BEGIN Data provided

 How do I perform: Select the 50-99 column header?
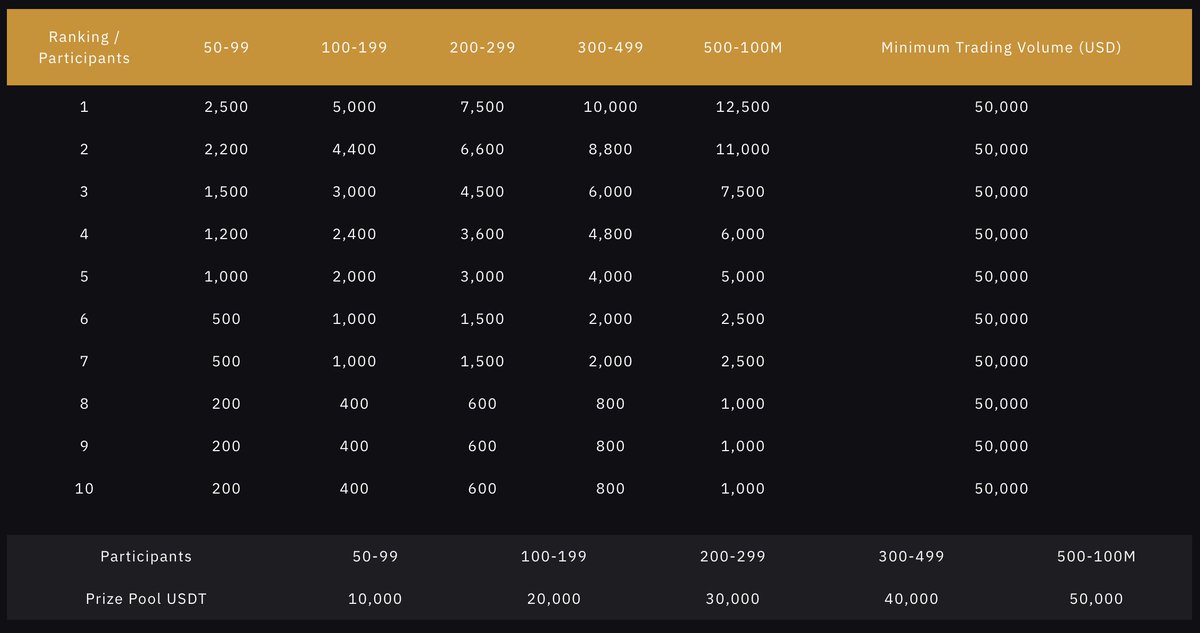[226, 48]
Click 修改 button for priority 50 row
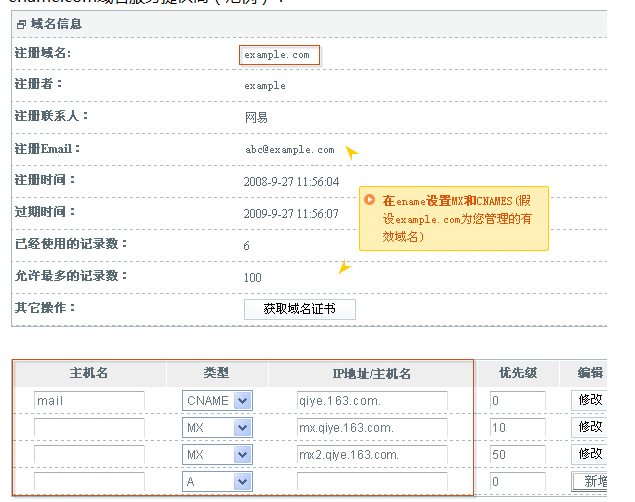This screenshot has height=502, width=635. [589, 455]
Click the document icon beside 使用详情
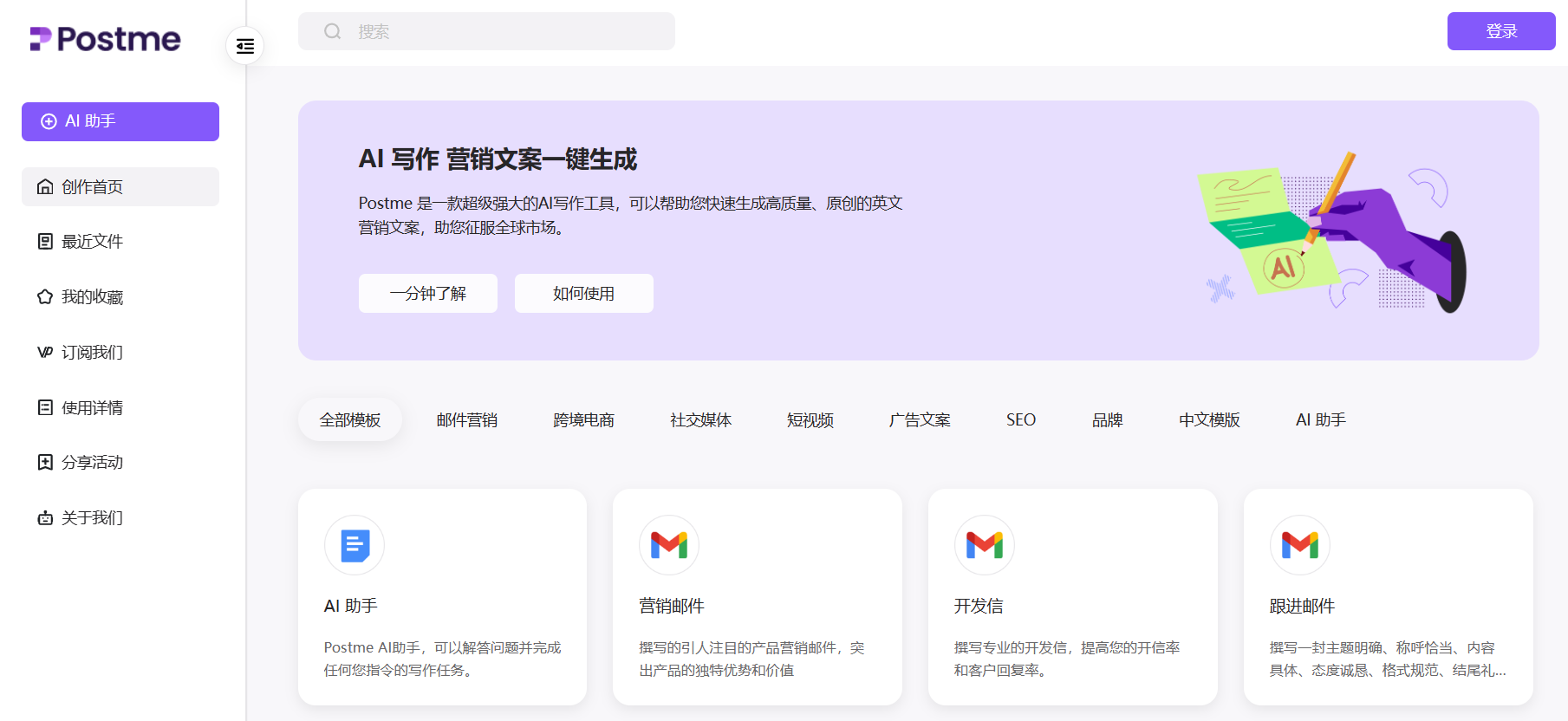 click(45, 407)
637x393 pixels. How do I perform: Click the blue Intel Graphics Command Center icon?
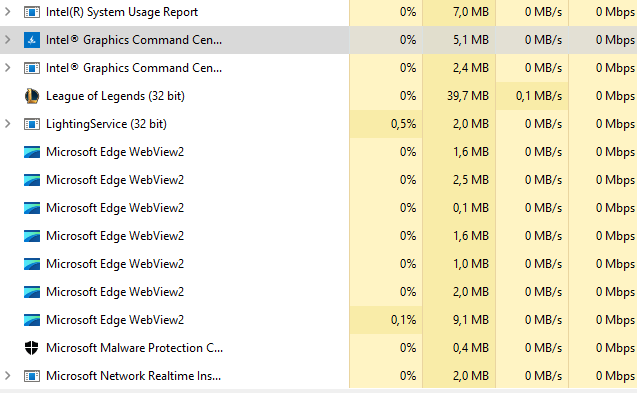pyautogui.click(x=32, y=40)
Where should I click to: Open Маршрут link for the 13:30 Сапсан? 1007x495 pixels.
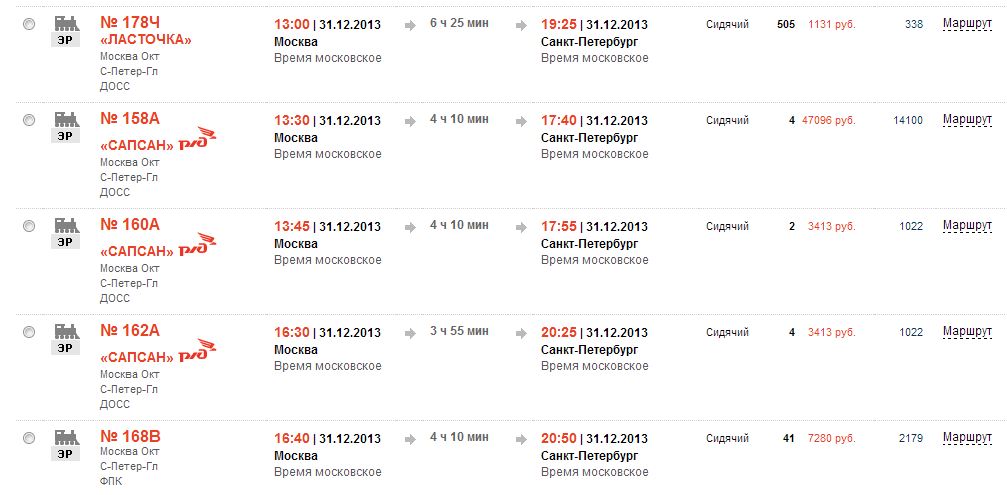967,120

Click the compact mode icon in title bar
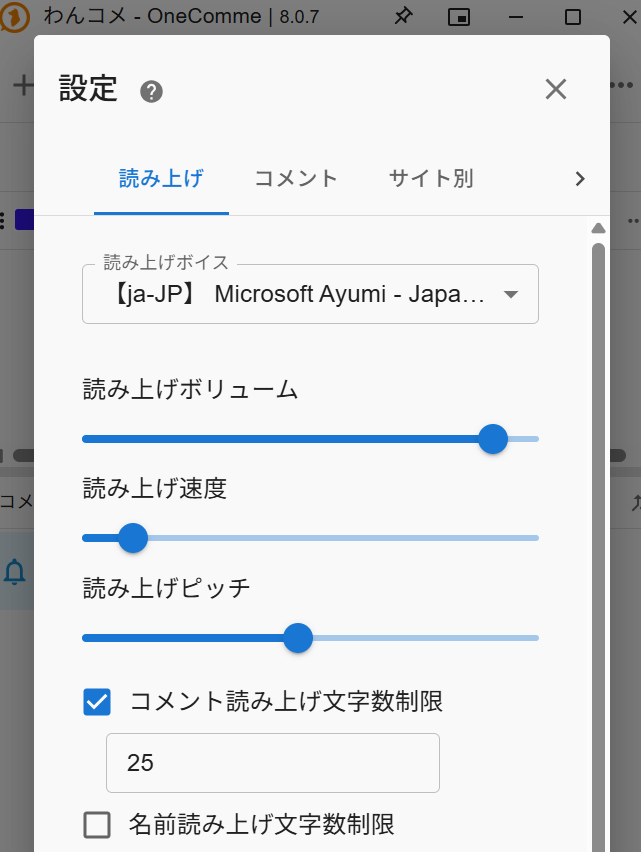pos(459,17)
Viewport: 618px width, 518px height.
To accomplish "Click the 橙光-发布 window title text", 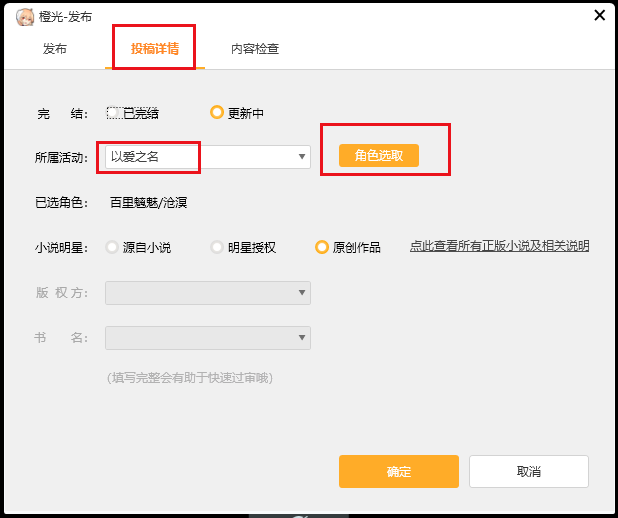I will coord(63,16).
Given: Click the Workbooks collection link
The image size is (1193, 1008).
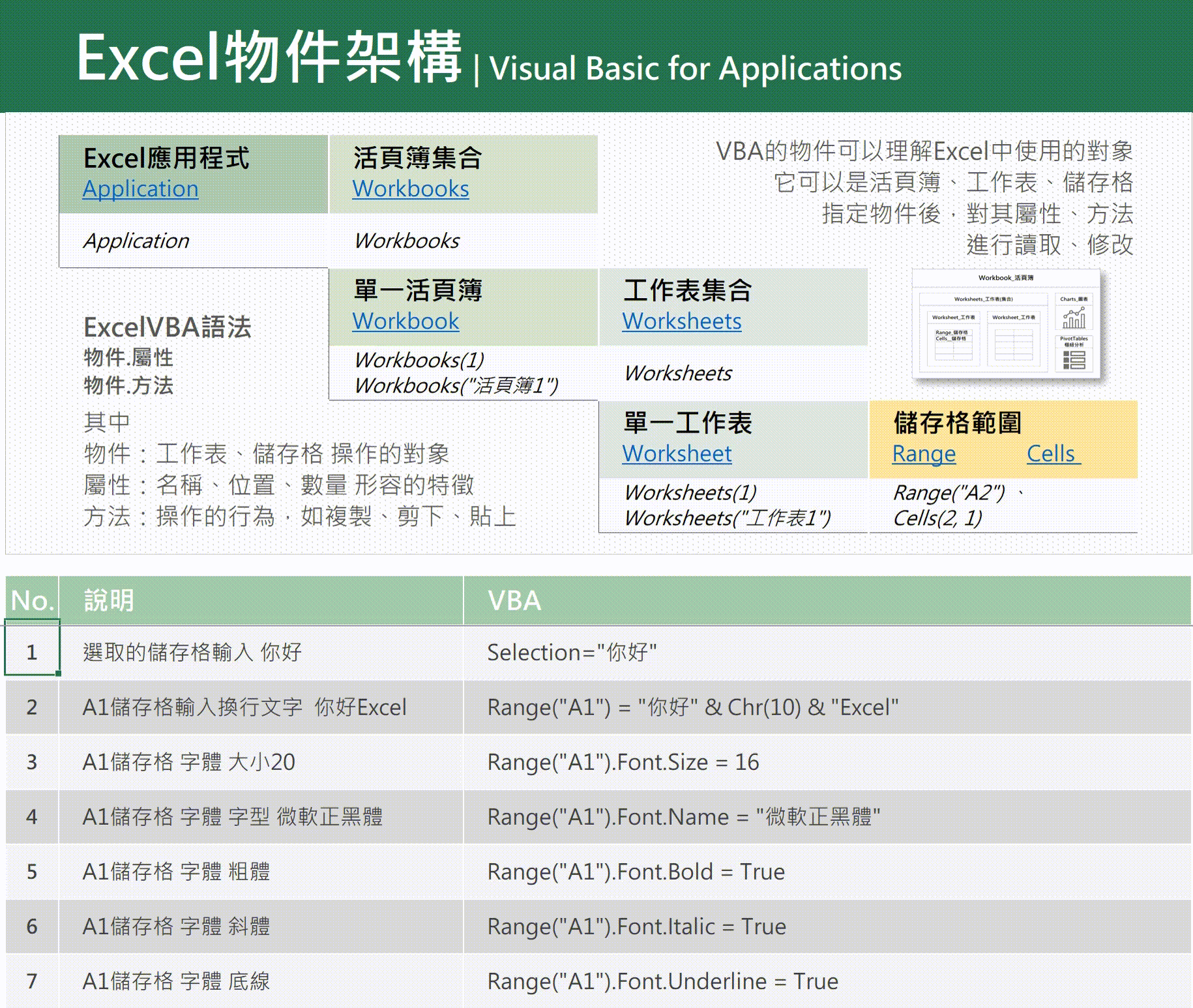Looking at the screenshot, I should point(410,189).
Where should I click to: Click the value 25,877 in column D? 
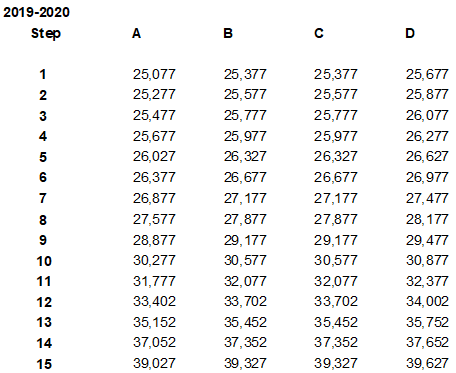coord(427,95)
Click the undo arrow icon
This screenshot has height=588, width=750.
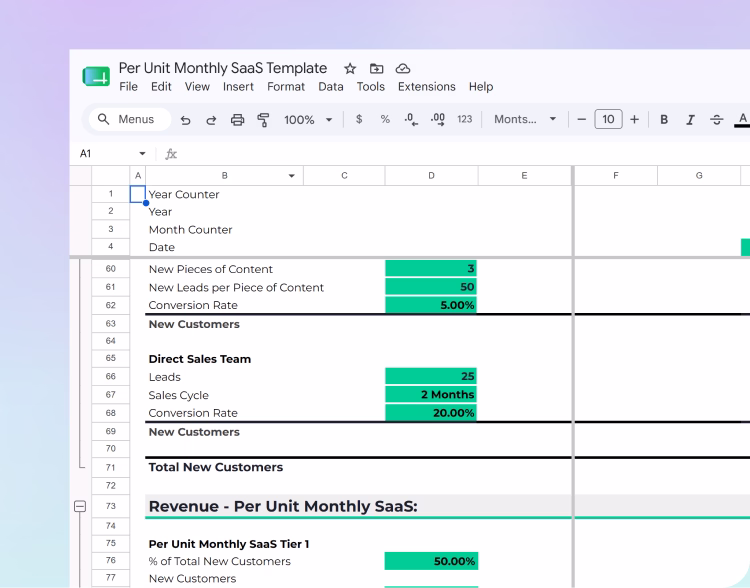[x=186, y=120]
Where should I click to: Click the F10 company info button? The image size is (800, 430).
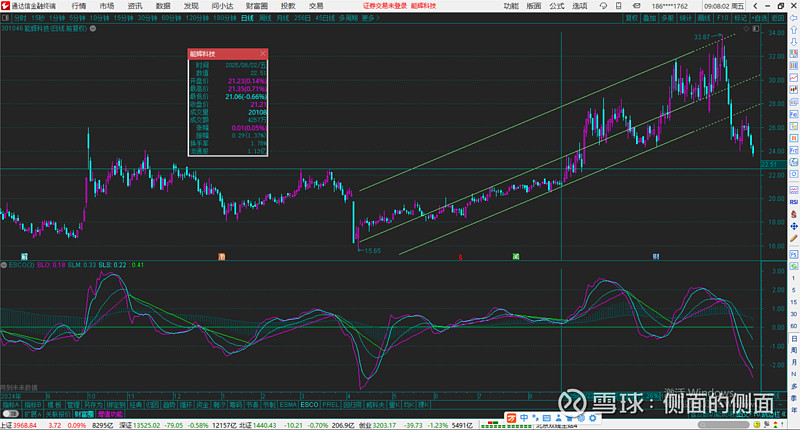[x=720, y=18]
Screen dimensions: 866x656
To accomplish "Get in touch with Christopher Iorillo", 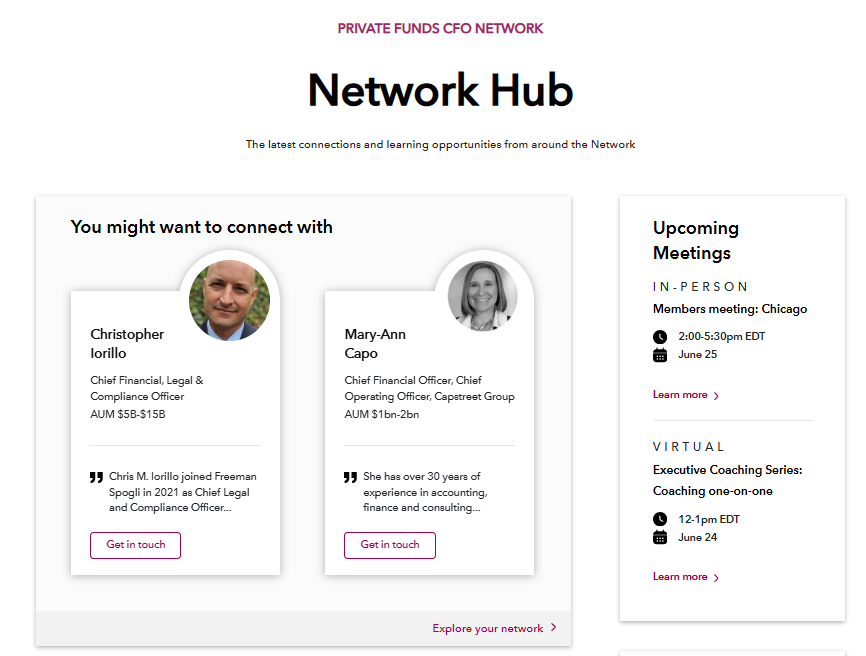I will click(135, 545).
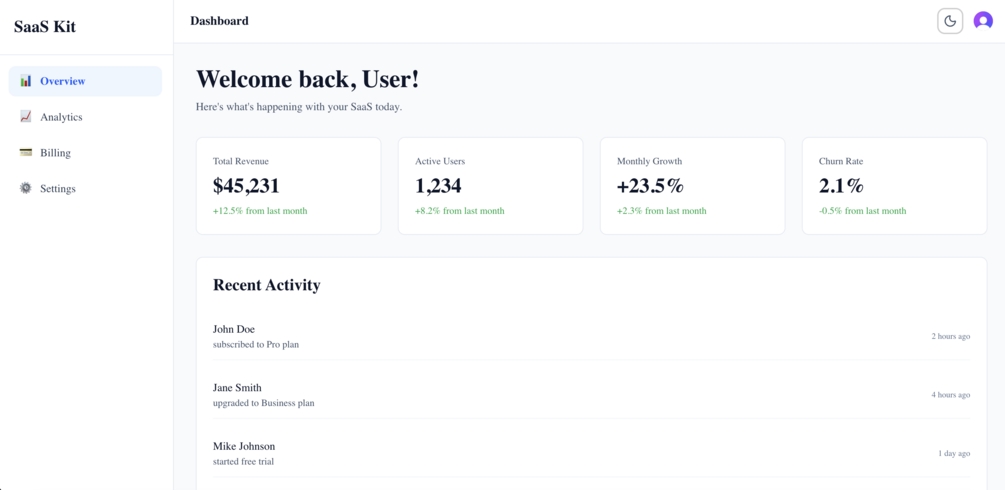Select the Monthly Growth stat card
This screenshot has height=490, width=1005.
coord(692,186)
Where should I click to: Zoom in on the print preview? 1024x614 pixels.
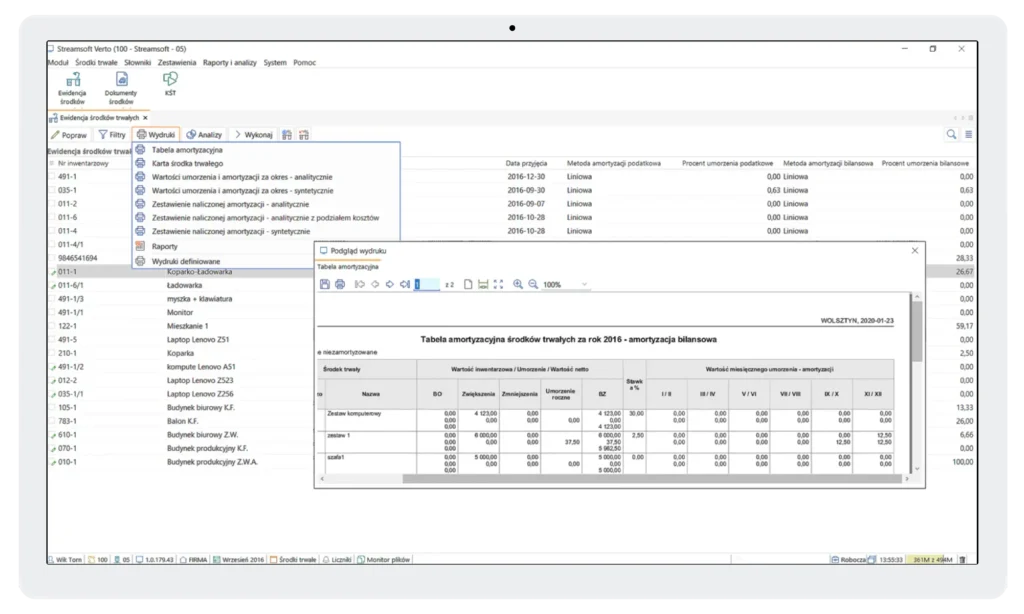tap(518, 285)
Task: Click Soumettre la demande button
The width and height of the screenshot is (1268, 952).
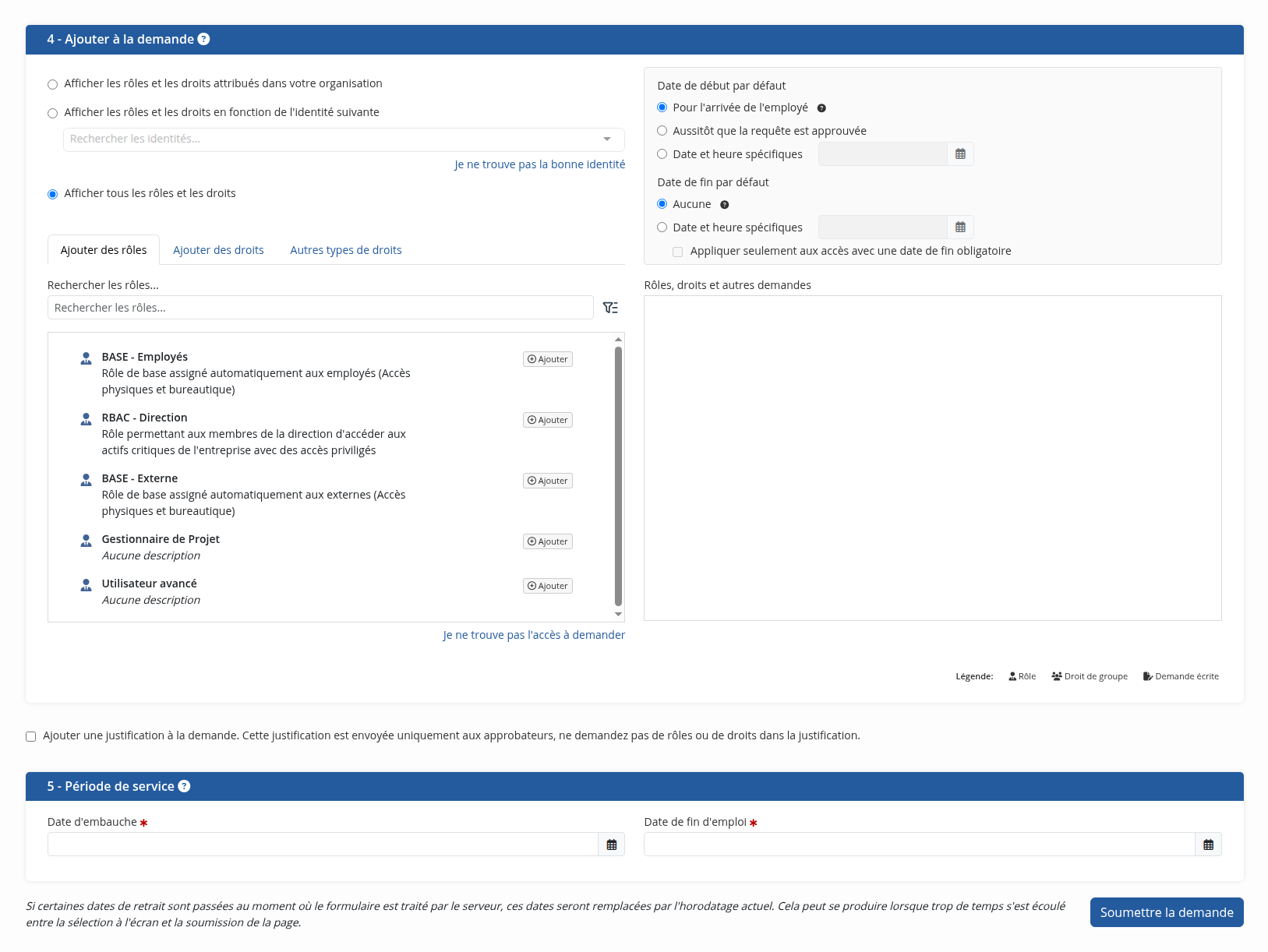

END Data provided

__What is expected__: Leave out the pictures, and please output only the lines from the line that contains "Where should I click to: Zoom" through the end of the data, both ends included.

__Written solution__:
Where should I click to: Zoom in on the print preview? 1024x614 pixels.
tap(518, 285)
Task: Click Soumettre la demande button
The width and height of the screenshot is (1268, 952).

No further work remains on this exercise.